> _Stated task_:
Please repeat the rows below word for word, from the line with "You are a GUI" to the line with "(x=139, y=502)", including both of those lines. Leave the pictures out.

─── Supplied records ───

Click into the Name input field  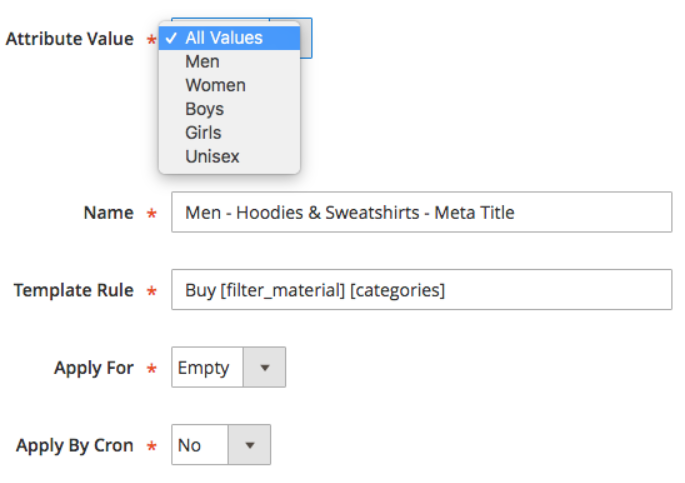[421, 213]
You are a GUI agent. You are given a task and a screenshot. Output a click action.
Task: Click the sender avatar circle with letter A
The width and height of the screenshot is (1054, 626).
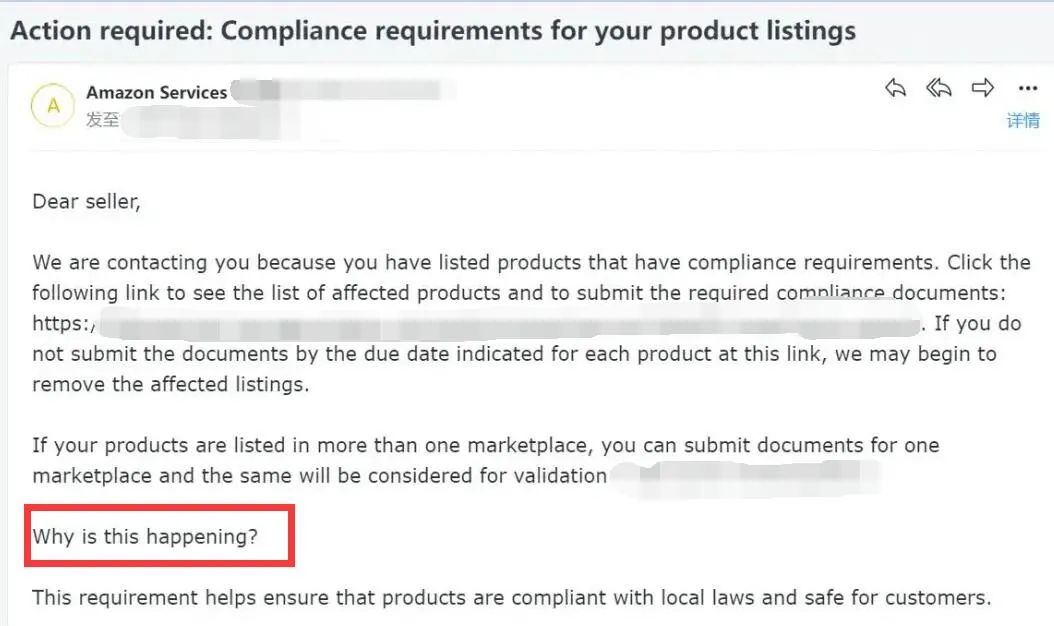pyautogui.click(x=53, y=106)
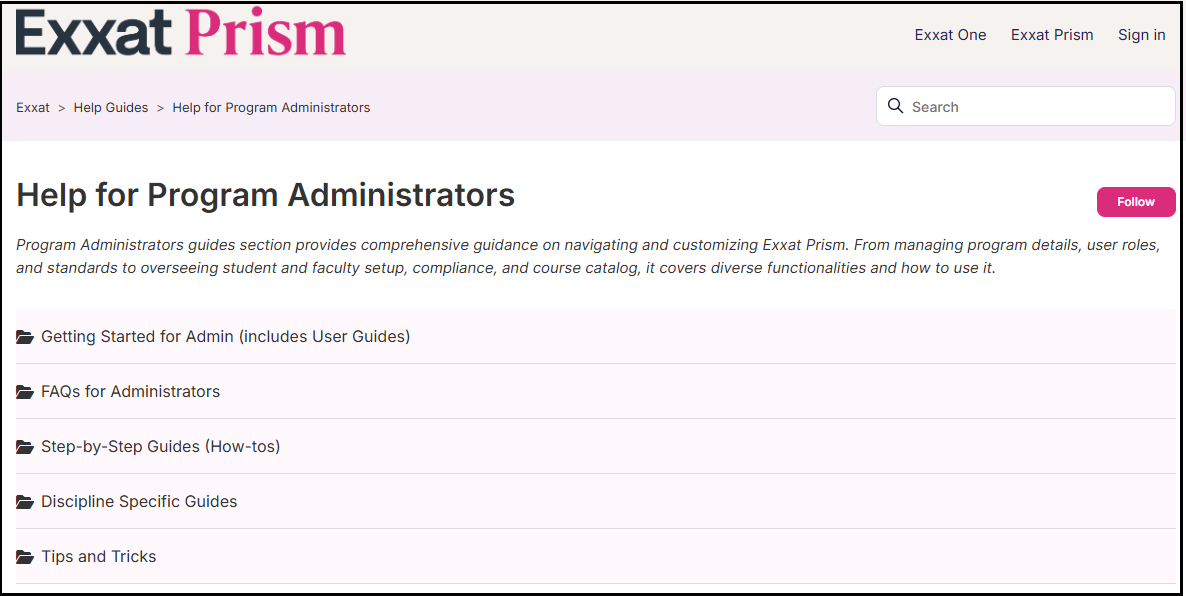Open Discipline Specific Guides section
Viewport: 1186px width, 596px height.
(x=139, y=502)
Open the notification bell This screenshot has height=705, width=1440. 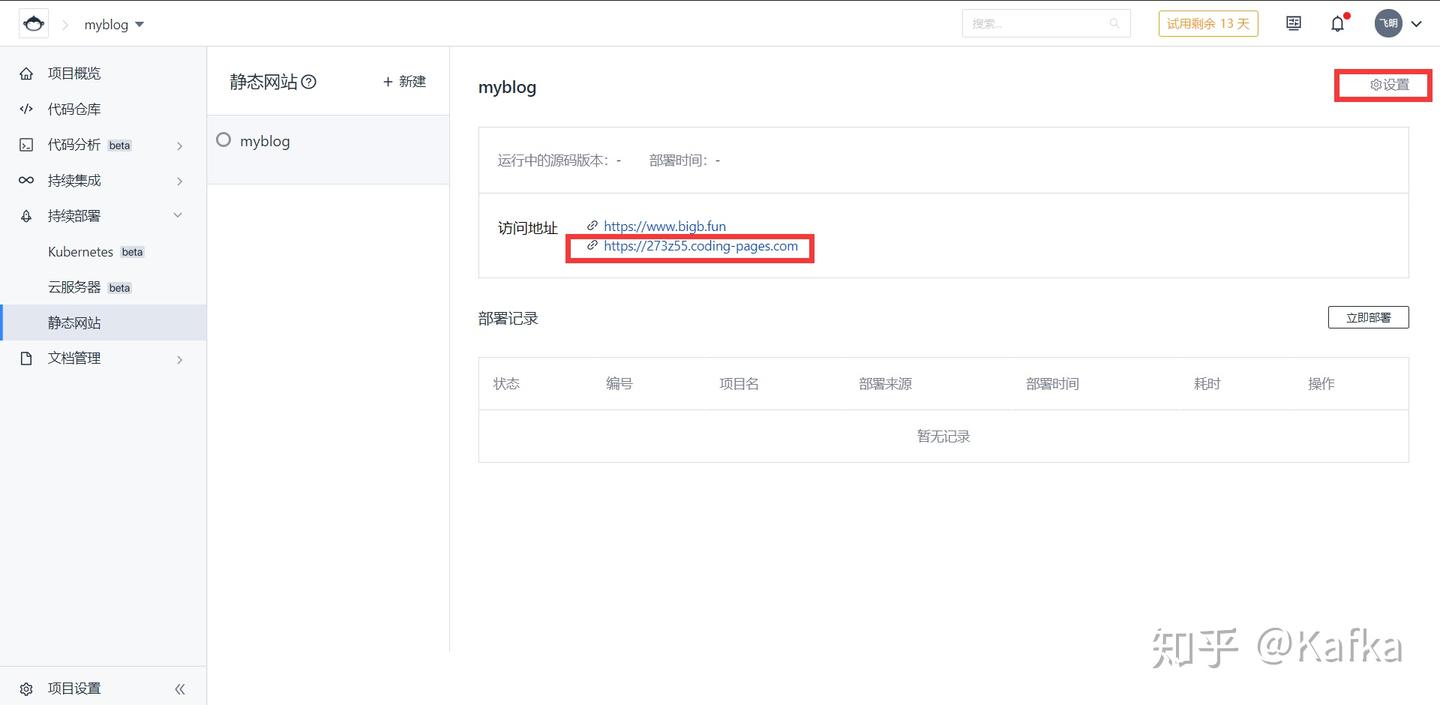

───

> _Output of the exercise_:
You are a GUI agent. You are given a task and a screenshot. Output a click action.
Task: Click the sender avatar circle with letter A
The width and height of the screenshot is (1054, 626).
pyautogui.click(x=53, y=106)
Open Discipline Specific Guides section
Viewport: 1186px width, 596px height.
(x=139, y=502)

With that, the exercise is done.